=== Given information ===
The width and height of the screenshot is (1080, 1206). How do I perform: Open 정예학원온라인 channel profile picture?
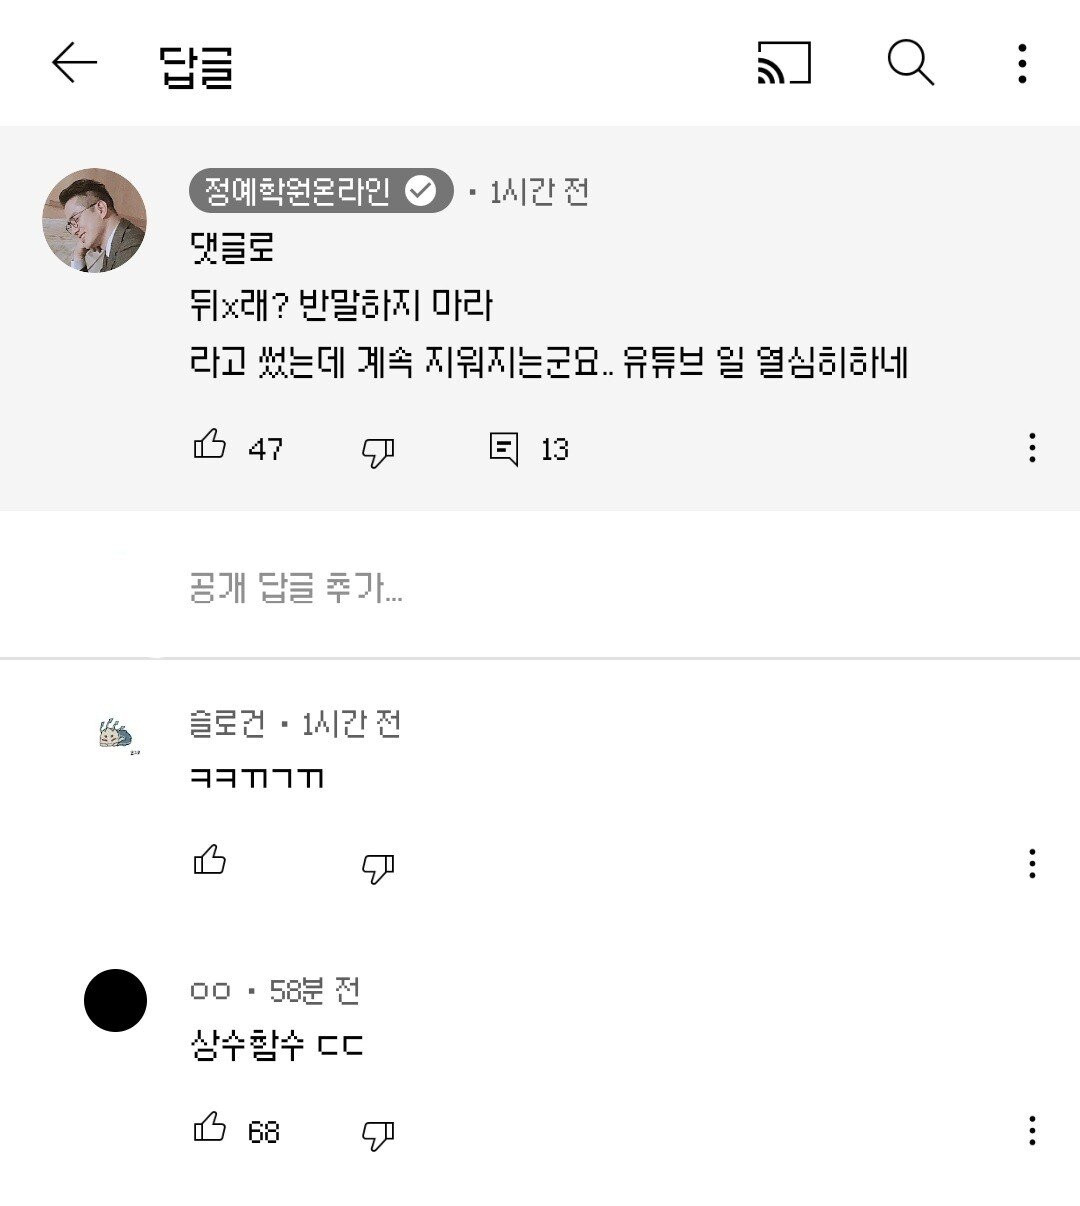coord(94,220)
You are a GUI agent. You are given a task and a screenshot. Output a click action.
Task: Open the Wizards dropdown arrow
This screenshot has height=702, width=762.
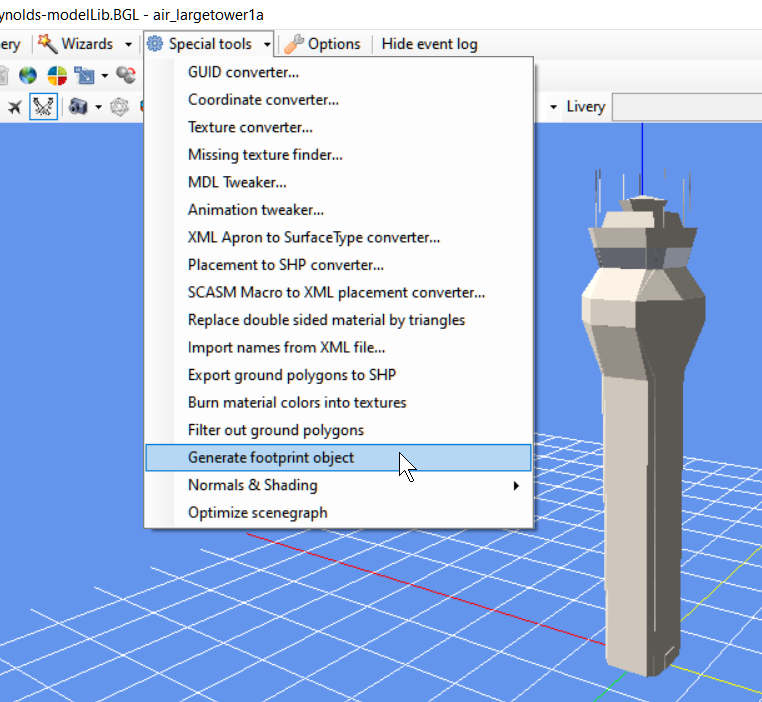pyautogui.click(x=128, y=44)
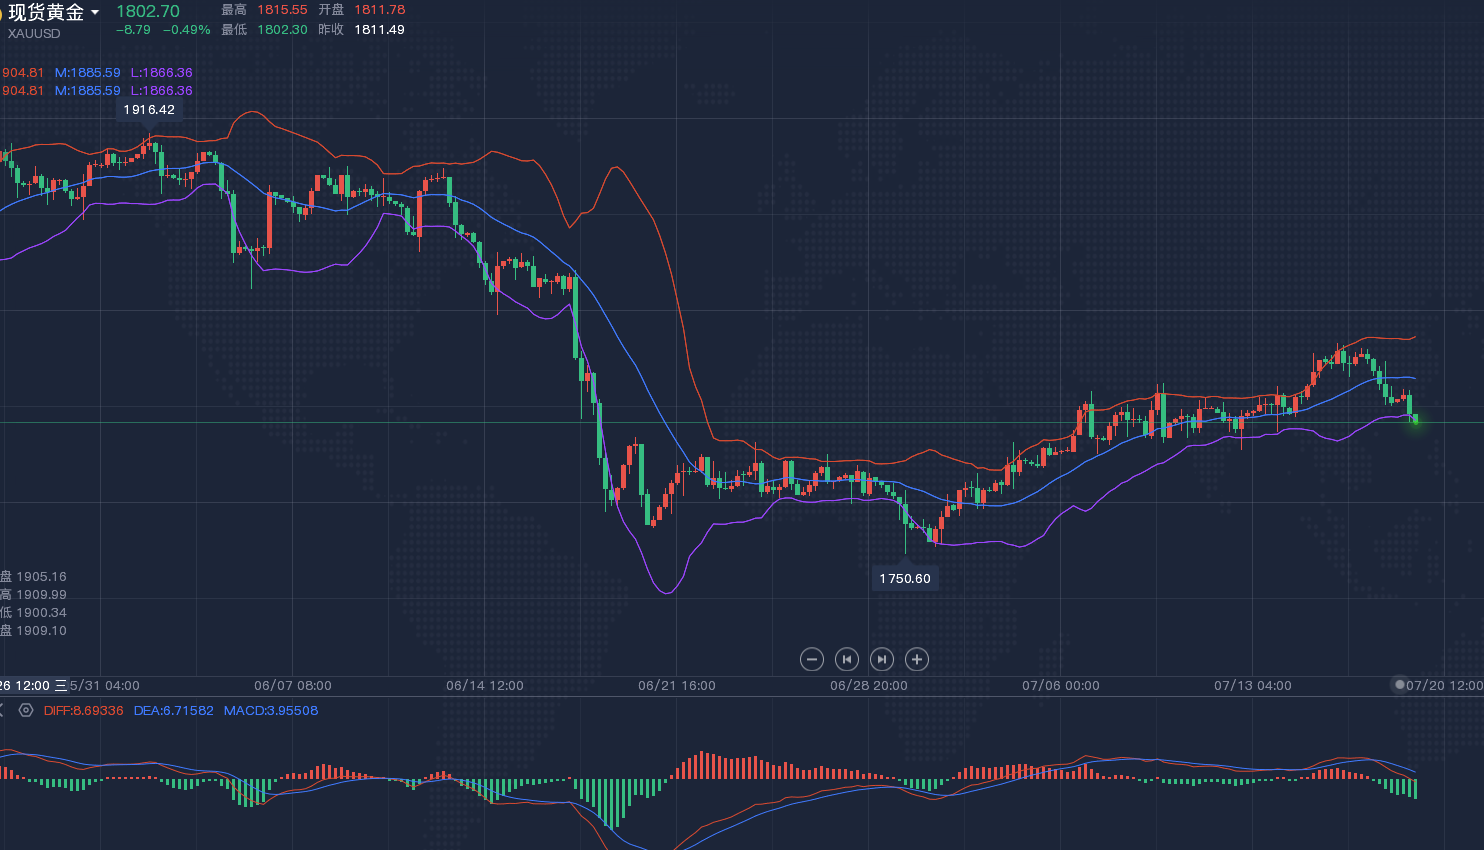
===
● Work request
Copy exactly the lines running from the line with "You are a GUI" to the final line of the listing, keeping both ends and dropping any picture.

● Solution for this problem
You are a GUI agent. You are given a task and a screenshot. Output a click action.
Task: Open the Wizards dropdown arrow
This screenshot has height=702, width=762.
pyautogui.click(x=128, y=44)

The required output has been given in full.